Stored items
*** Block opens ***

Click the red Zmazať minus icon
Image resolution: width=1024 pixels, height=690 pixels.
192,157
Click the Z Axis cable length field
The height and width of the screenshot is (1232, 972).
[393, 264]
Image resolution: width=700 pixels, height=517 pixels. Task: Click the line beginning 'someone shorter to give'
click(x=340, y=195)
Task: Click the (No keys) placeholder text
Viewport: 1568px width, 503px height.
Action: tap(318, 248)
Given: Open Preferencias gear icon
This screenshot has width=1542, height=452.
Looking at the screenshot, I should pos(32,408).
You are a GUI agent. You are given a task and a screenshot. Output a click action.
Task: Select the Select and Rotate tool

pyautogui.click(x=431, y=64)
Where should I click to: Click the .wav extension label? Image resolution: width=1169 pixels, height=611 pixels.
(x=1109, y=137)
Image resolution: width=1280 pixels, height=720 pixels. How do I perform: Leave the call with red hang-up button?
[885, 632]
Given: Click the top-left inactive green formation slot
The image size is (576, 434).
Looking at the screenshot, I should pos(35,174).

*** Block closes ***

> **Exercise goal**:
Your task is to output the full set of records exactly as presented.

> **Output for this task**:
Click the red Zmazať minus icon
Image resolution: width=1024 pixels, height=690 pixels.
192,157
Click the Z Axis cable length field
The height and width of the screenshot is (1232, 972).
[393, 264]
Image resolution: width=700 pixels, height=517 pixels. Task: Click the line beginning 'someone shorter to give'
click(x=340, y=195)
Task: Click the (No keys) placeholder text
Viewport: 1568px width, 503px height.
Action: tap(318, 248)
Given: Open Preferencias gear icon
This screenshot has width=1542, height=452.
Looking at the screenshot, I should pos(32,408).
You are a GUI agent. You are given a task and a screenshot. Output a click action.
Task: Select the Select and Rotate tool

pyautogui.click(x=431, y=64)
Where should I click to: Click the .wav extension label? Image resolution: width=1169 pixels, height=611 pixels.
(x=1109, y=137)
Image resolution: width=1280 pixels, height=720 pixels. How do I perform: Leave the call with red hang-up button?
[885, 632]
Given: Click the top-left inactive green formation slot
The image size is (576, 434).
Looking at the screenshot, I should pos(35,174).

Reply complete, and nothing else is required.